Egypte : le président Sissi échoue à censurer sa propre interview sur CBS
La chaîne américaine a diffusé le 6 janvier 2019 un entretien avec le président égyptien Abdel Fattah al-Sissi malgré la demande insistante du Caire de ne pas le faire. Le président y reconnaît officiellement une coopération sécuritaire avec Israël et nie détenir des prisonniers politiques dans ses prisons.
Lors de sa présence à New York pour l’Assemblée générale des Nations unies, Abdel Fattah al-Sissi a accepté d’accorder un entretien au programme d’informations 60 minutes de la chaîne américaine CBS, pour diffusion le dimanche 6 janvier 2019.
CBS refuse de communiquer les questions à l'avance
En dépit du refus de la chaîne de communiquer les questions au préalable, le président égyptien, désireux d’apparaître dans cette émission prestigieuse, a fini par se prêter au jeu de l’enregistrement d'un entretien spontané.

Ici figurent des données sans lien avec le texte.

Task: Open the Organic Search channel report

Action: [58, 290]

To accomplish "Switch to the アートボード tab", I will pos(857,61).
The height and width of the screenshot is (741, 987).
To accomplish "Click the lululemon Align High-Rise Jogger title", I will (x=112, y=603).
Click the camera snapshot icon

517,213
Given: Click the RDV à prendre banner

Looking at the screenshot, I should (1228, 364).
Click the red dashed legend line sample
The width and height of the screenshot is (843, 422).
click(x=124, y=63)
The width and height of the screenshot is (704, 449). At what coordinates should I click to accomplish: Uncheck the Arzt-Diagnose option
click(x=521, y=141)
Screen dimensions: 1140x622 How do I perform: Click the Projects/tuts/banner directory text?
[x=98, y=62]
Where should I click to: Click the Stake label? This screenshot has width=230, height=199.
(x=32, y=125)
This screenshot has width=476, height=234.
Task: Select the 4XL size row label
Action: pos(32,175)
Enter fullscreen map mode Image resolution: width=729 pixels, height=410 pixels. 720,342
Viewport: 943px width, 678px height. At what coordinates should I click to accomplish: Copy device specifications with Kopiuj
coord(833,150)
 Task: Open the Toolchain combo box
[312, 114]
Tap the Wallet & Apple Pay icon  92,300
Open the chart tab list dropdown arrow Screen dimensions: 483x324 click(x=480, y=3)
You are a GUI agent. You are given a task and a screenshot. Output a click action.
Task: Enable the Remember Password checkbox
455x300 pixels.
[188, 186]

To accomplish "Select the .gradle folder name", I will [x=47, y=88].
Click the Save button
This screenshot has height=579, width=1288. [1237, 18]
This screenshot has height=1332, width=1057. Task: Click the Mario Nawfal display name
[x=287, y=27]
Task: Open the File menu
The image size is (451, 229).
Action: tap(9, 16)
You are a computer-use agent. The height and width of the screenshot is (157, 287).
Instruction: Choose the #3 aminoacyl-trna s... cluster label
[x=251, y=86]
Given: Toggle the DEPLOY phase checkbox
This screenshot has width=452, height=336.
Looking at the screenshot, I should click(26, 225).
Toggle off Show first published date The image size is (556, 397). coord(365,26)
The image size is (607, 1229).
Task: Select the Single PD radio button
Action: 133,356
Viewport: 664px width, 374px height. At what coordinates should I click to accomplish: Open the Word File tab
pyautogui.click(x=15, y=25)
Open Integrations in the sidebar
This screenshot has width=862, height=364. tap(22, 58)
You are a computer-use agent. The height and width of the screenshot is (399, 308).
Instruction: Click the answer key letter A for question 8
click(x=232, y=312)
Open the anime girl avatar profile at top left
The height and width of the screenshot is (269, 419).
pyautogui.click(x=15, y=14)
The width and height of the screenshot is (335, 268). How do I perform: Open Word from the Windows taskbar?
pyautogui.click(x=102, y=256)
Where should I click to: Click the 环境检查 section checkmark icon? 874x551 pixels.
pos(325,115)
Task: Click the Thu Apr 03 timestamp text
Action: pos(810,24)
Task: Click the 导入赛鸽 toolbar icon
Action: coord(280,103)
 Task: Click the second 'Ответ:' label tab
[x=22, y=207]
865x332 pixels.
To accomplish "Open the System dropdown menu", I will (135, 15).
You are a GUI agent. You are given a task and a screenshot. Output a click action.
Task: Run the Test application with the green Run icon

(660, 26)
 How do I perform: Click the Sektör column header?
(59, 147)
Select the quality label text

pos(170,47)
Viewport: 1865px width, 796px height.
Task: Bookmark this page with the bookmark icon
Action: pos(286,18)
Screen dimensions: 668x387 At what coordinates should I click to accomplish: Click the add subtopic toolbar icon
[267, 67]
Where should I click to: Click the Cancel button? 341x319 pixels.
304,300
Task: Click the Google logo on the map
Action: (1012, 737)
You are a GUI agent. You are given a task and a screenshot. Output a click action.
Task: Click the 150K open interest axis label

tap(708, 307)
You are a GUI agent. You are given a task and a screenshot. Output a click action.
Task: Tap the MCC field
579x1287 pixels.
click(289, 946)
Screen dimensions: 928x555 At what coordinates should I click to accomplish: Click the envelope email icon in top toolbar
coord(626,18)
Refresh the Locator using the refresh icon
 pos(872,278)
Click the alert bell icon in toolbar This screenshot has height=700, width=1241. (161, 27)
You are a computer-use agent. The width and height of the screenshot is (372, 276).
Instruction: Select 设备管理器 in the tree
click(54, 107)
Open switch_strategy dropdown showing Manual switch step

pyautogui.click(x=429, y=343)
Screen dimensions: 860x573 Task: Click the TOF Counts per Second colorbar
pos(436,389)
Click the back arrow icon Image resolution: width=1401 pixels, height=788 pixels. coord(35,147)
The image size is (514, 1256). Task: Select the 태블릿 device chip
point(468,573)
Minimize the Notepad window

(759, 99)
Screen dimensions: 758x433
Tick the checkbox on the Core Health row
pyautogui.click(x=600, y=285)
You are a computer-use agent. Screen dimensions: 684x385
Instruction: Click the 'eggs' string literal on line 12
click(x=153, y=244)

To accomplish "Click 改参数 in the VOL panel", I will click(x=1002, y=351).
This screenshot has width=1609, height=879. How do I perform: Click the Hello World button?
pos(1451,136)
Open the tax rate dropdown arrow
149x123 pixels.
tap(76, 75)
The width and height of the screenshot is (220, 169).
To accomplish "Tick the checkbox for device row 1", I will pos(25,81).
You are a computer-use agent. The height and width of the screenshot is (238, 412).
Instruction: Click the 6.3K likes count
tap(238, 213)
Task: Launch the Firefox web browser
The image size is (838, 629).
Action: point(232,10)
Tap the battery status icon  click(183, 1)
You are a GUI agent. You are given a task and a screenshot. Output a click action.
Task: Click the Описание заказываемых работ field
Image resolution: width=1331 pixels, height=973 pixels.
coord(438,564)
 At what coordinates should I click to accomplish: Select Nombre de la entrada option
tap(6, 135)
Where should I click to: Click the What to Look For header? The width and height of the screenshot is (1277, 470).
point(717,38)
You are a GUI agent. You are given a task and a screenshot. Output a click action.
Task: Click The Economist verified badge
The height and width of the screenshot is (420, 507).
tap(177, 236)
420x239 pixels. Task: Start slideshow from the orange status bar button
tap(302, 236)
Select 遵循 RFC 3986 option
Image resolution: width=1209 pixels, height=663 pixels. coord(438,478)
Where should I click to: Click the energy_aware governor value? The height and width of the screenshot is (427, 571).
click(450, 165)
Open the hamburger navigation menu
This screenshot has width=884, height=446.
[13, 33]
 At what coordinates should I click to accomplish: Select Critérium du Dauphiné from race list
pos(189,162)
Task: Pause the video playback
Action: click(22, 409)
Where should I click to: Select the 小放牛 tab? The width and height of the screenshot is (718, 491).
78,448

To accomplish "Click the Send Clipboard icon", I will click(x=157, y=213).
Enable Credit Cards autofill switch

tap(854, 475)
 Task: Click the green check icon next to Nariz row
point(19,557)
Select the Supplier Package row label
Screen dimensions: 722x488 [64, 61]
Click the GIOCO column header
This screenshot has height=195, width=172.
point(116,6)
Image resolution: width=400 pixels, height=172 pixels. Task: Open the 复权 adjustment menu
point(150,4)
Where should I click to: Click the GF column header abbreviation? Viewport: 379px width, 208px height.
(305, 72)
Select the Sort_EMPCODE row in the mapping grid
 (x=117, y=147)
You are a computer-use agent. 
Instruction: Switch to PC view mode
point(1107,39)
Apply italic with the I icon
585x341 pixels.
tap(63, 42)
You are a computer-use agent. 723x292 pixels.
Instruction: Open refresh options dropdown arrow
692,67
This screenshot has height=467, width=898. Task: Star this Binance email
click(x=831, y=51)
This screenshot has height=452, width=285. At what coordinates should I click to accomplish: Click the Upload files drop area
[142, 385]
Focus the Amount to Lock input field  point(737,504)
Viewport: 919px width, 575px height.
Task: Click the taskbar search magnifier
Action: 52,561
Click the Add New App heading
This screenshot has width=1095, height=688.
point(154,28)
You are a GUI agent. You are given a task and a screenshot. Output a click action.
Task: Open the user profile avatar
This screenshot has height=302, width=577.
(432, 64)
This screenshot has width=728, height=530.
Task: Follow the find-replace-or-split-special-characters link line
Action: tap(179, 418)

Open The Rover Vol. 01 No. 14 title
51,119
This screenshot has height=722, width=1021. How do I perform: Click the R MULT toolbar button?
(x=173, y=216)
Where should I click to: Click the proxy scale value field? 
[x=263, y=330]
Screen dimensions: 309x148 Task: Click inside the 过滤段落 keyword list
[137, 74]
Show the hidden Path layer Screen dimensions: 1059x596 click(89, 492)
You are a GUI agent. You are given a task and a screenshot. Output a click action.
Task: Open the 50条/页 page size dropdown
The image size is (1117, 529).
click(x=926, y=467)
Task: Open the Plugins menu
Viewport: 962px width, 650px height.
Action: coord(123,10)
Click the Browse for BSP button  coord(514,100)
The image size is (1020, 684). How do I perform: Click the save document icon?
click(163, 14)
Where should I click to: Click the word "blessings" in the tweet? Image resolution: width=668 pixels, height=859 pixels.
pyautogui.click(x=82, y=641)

L'opération a tourné au pugilat entre les autorités égyptiennes et la chaîne.
"J’essayais de lui poser des questions qu’on ne lui pose pas en général chez lui", a expliqué l’intervieweur vedette de l'émission Scott Pelley.
"C’est un homme qui est accusé des plus horribles violations des droits de l’Homme depuis plusieurs années. Dans son propre pays, nul ne s’en préoccupe ni ne dit mot sur cela", a-t-il précisé dans un entretien à sa propre chaîne intitulé Comment l’Egypte a essayé de tuer une interview de 60 minutes.
C’est ainsi qu’à la question de savoir combien de détenus politiques croupissent dans ses prisons, al-Sissi répond sans sourciller : "Nous n’avons pas de prisonniers politiques ou d’opinion. Nous essayons de contrer des extrémistes qui imposent leur idéologie à la population".
Quant au chiffre de 60 000 détenus politiques avancé par Human Rights Watch (HRW), il le balaie d’un "je ne sais pas d’où ils tiennent ce chiffre", confirmant sa détermination à combattre les extrémistes quel que soit leur nombre.
"Monsieur le président j’ai parlé à plusieurs personnes de votre pays qui refusent de vous appeler président parce que, disent-ils, vous êtes un dictateur militaire", poursuit le journaliste de CBS. "Je ne sais pas à qui vous avez parlé, a répondu al-Sissi avec un rire quelque peu forcé, mais 30 millions d’Egyptiens étaient dans la rue pour s’opposer au régime à l’époque. Je me devais de répondre à leur souhait", a-t-il ajouté.
Autre question dérangeante concernant le massacre de quelque 800 opposants des Frères Musulmans Place Rabaa el-Adaouïa au Caire en 2013, attribué à al-Sissi, alors ministre de la Défense. "En avez-vous donné l’ordre ?", lui demande sans détour Scott Pelley. "Laissez-moi vous poser cette question, est-ce que vous suivez de près la situation en Egypte ? D’où vous procurez-vous vos informations ?", a rétorqué sèchement le président égyptien.
Une étroite coopération avec Israël
Au cours de l’entretien, Abdel Fattah al-Sissi "a confirmé que son armée travaillait avec Israël contre les terroristes dans le Nord-Sinaï", a indiqué CBS. A la question de savoir si cette coopération était la plus étroite qui ait jamais existé entre les deux anciens ennemis, il a répondu : "C'est exact", a précisé la chaîne.
"Nous avons un large éventail de coopération avec les Israéliens"
Abdel Fattah al-Sissià CBS
Quelques minutes après l’enregistrement de l’émission dans un hôtel de New York, réalisant sans doute que ces réponses pourraient choquer son opinion publique, le président égyptien tentent de rétropédaler.
"L’entretien a eu lieu à 20 heures et, en route pour mon domicile, mon contact à l’ambassade d’Egypte m’a envoyé un mail me demandant formellement de ne pas diffuser l’émission", a indiqué de son côté Rachael Morehouse, productrice de l’émission. CBS, qui précise n’avoir jamais été confronté à une demande des questions avant l'interview, a résisté aux multiples pressions et maintenu la diffusion de l’émission.
Selon le correspondant de RFI au Caire, "ce qui pourrait déplaire aux autorités égyptiennes, ce sont les commentaires de la chaîne accompagnant l’interview". CBS rapporte en effet que pour le département d’Etat, "assassinats et torture sont pratiqués dans les prisons de Sissi aujourd’hui". Des accusations démenties avec virulence par les autorités égyptiennes, écrit son correspondant.